It was day one on Tuesday in another set of pretrial hearings at Guantanamo Bay for five men accused in the 9/11 attacks and it took no time for things to veer toward the absurd. The issue was: does a rule barring the parties in the case from talking about the defendant’s torture while in secret CIA custody violate the Convention Against Torture?
The treaty – ratified by the United States in 1994 – not only prohibits torture and other ill-treatment but also requires governments to provide an avenue of redress for victims of torture. But because the torture the defendants experienced during years in secret CIA custody has been deemed classified and, by a military commission rule, both the defendants and their attorneys are forbidden from disclosing it, it’s impossible for them to seek redress.

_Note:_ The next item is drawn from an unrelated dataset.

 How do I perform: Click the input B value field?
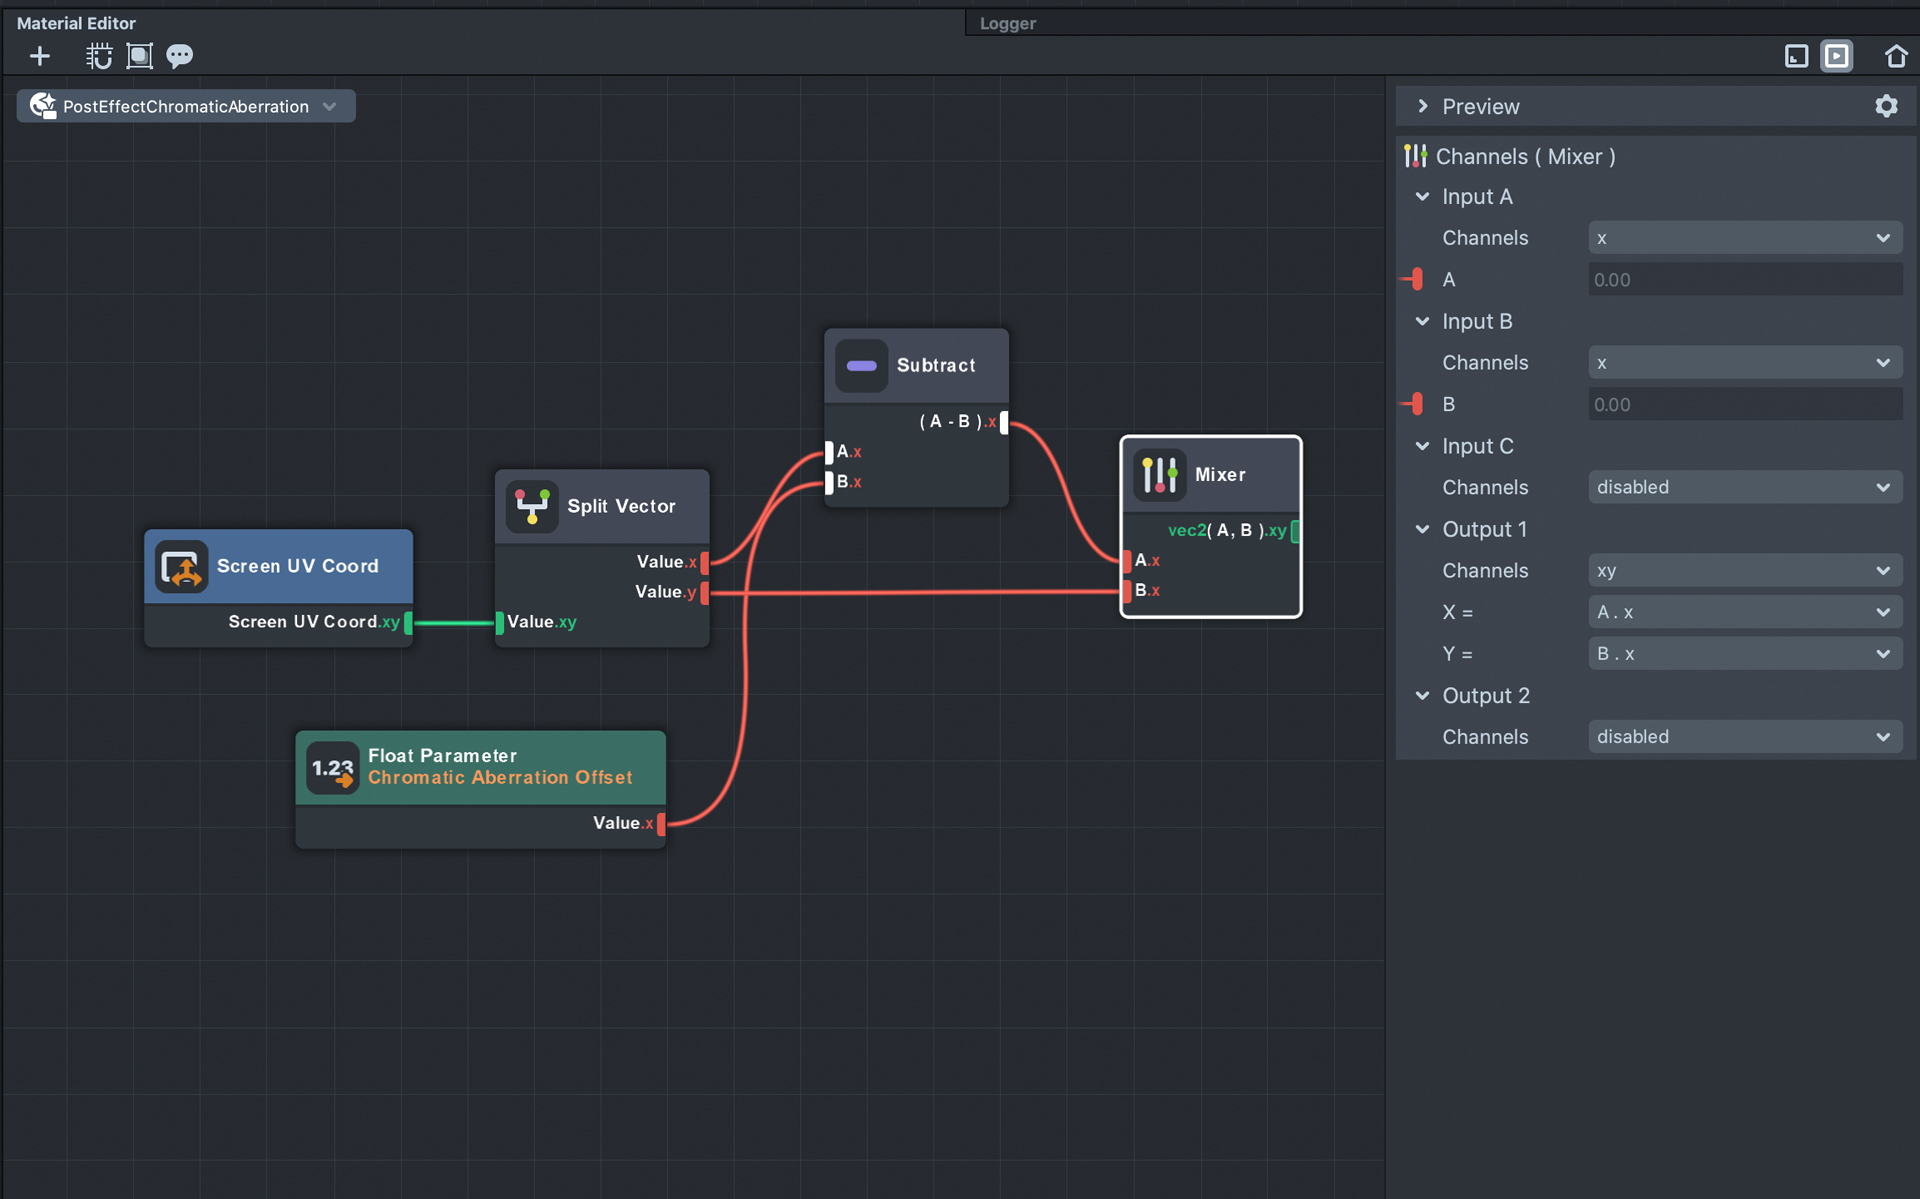point(1744,405)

The government argued that it needs the don’t-reveal rule because if the defendants talked about their treatment, they would reveal vital “sources and methods” of intelligence gathering. Never mind that the US now rejects these “sources and methods” – on his second full day in office, President Obama revoked authority for the use of so-called “enhanced interrogation techniques” – or that prior to 9/11 the US had never tried to classify the actual experiences of torture victims.
It was not the first time this issue has come up. Torture, and the US government’s classifying of it, pervades every aspect of this case, bogging down the proceedings and placing obstacles in the way of the defense’s ability to investigate and litigate issues. This was at least the eighth set of pretrial hearings in the case that began in April of last year, and still a trial is likely years away.
The prosecution would like the focus to be on the defendants’ alleged actions, not their treatment. The case is “not about torture,” said prosecutor Clay Trivett. “It’s about the summary execution of 2,976 people.” That’s all true. The focus should be on the horrendous crimes that took place on that terrible day. But so long as the government goes to such great lengths to hide torture while continuing to prosecute the defendants in a system they claim is “fair, transparent and just,” that will not be the case.
There is of course a solution to this problem: declassify what happened to these men, and many others, in CIA custody. A 6,000-page Senate Intelligence Committee report has documented the abuse but it remains in a vault, available to only government officials and their staff with the highest levels of security clearances. The government should declassify this report with limited redactions, acknowledge wrongdoing and the shame that comes with it, and provide redress as appropriate. Until then, torture will continue to be a big focus, and obstacle, to the fairness and swiftness of these proceedings.